Harga LNG Naik, BP Batam Ambil Langkah Strategis Jaga Daya Saing Industri

Harga LNG Naik
LNG. (REUTERS/Issei Kato/File Photo)
Harga LNG Naik
Ilustrasi kapal LNG. (Foto: Reuters)

Patrolmedia, Batam -:- Pelaku usaha mengeluhkan kenaikan harga gas alam cair (LNG) diatas USD 16 per MMBTU. Merespon itu, BP Batam akan mengambil langkah strategis untuk menjaga daya saing industri.

Kenaikan LNG ini menambah struktur biaya energi pabrik jika tidak dapat teratasi dengan cepat.

“Kami melihat ini sebagai persoalan serius yang menyentuh langsung keberlanjutan industri nasional. BP Batam segera bergerak untuk mencari solusi yang terukur dan inklusif,” kata Deputi Bidang Investasi dan Pengusahaan BP Batam, Fary Djemy Francis, dalam keterangannya, Sabtu (31/5/2025).

Ia mengatakan, BP Batam akan berkoordinasi dengan asosiasi industri seperti KADIN, Apindo dan HKI.

Disampingnya, BP Batam juga akan membuka jalur diskusi dengan Kementerian ESDM dan Kementerian Perindustrian untuk mendorong kebijakan harga gas khusus di Batam.

BP Batam juga akan memfasilitasi negosiasi antara pelaku industri dengan PGN dan PLN agar sektor padat karya dan ekspor mendapat relaksasi atau subsidi harga LNG.

“Badan Pengusahaan akan mendorong percepatan pembangunan terminal mini regasifikasi LNG dan membuka peluang investasi pembangunan jaringan pipa gas dari Natuna ke Batam,” kata Fary.

Sementara dalam jangka panjang, Batam akan diarahkan menjadi bagian dari peta besar ketahanan energi nasional dan akan dikembangkan sebagai kawasan industri hijau berbasis energi terbarukan.

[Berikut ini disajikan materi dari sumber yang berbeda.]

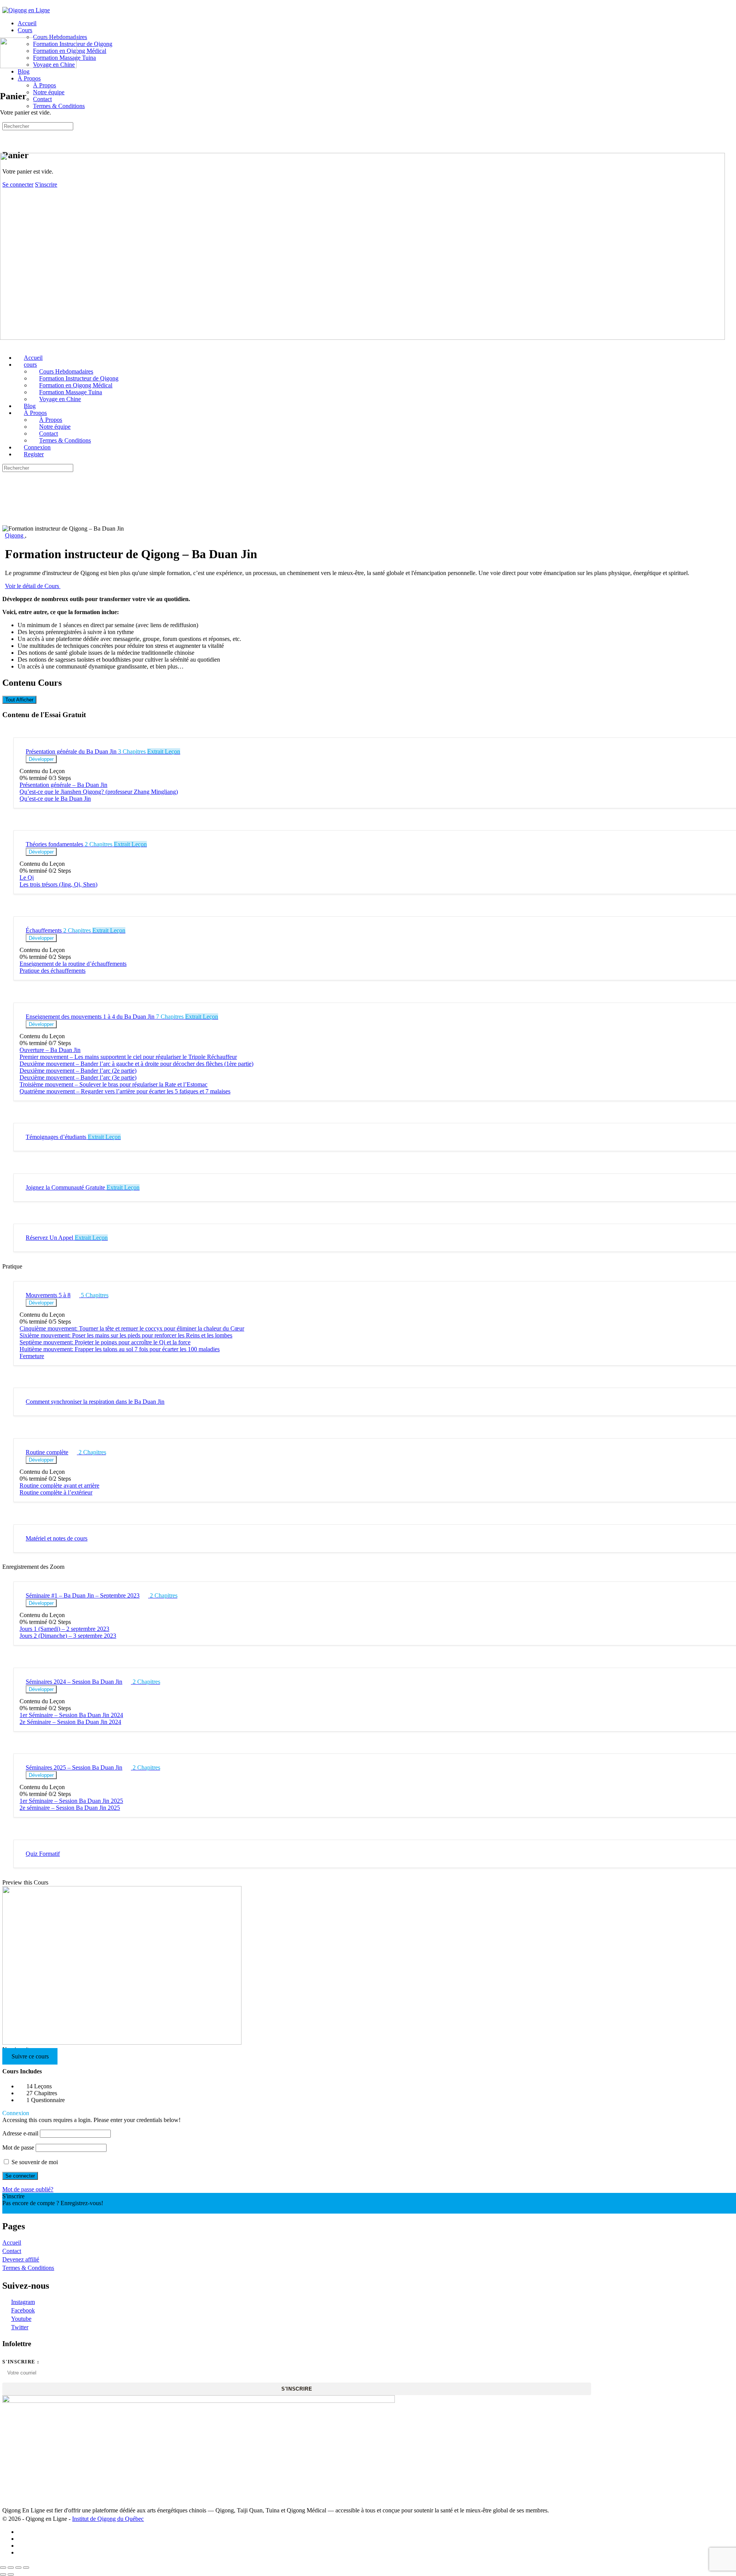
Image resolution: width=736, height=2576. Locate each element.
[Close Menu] (4, 344)
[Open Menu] (4, 34)
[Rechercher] (6, 132)
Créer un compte (22, 2210)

“Kota Batam adalah simpul strategis industri nasional. Kami tidak ingin persoalan ini terus berlanjut dan harus segera diselesaikan,” kata Fary.

Batam salah satu kawasan industri utama di Indonesia menjadi rumah bagi ribuan perusahaan manufaktur dan ekspor, dengan kontribusi signifikan terhadap neraca perdagangan nasional.

Lokasinya strategis di Selat Malaka menjadikan Batam jadi pintu utama ekspor Indonesia ke pasar Asia dan global, dengan hubungan logistik langsung ke Singapura, Malaysia, dan Tiongkok.